Exercise requirements
Every line below between the line holding "Task: Toggle the" and the line holding "The height and width of the screenshot is (800, 800).", inclusive, should be repeated exactly, and all other lines omitted.

Records

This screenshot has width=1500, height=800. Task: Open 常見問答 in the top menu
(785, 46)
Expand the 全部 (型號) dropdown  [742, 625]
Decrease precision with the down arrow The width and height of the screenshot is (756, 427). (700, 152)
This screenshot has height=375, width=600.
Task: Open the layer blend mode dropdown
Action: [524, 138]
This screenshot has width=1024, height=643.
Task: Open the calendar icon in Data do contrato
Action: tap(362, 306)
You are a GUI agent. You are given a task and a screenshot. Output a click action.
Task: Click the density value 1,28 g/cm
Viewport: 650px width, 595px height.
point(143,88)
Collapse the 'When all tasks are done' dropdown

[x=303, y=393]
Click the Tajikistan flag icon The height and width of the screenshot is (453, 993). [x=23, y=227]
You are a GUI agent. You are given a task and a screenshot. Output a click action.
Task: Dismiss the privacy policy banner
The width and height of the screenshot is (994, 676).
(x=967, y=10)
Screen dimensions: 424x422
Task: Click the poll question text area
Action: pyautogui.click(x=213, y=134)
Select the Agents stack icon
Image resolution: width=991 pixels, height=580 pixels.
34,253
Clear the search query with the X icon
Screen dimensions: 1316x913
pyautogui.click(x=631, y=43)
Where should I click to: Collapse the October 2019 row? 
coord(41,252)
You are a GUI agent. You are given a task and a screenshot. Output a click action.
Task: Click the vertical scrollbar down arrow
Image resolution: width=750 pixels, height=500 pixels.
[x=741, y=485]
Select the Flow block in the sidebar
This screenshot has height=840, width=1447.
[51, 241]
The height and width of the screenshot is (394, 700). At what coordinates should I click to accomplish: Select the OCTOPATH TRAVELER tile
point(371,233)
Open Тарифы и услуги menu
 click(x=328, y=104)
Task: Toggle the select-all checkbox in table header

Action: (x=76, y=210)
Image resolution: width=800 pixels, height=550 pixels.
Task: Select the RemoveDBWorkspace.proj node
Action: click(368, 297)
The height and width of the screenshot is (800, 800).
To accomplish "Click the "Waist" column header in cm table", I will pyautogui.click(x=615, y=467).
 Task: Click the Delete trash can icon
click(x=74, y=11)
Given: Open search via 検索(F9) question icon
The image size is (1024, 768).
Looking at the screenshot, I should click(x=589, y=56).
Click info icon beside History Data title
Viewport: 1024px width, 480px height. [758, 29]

Answer below
Task: Toggle the select-all checkbox in table header

Action: (x=76, y=210)
Image resolution: width=800 pixels, height=550 pixels.
Task: Select the RemoveDBWorkspace.proj node
Action: click(368, 297)
The height and width of the screenshot is (800, 800).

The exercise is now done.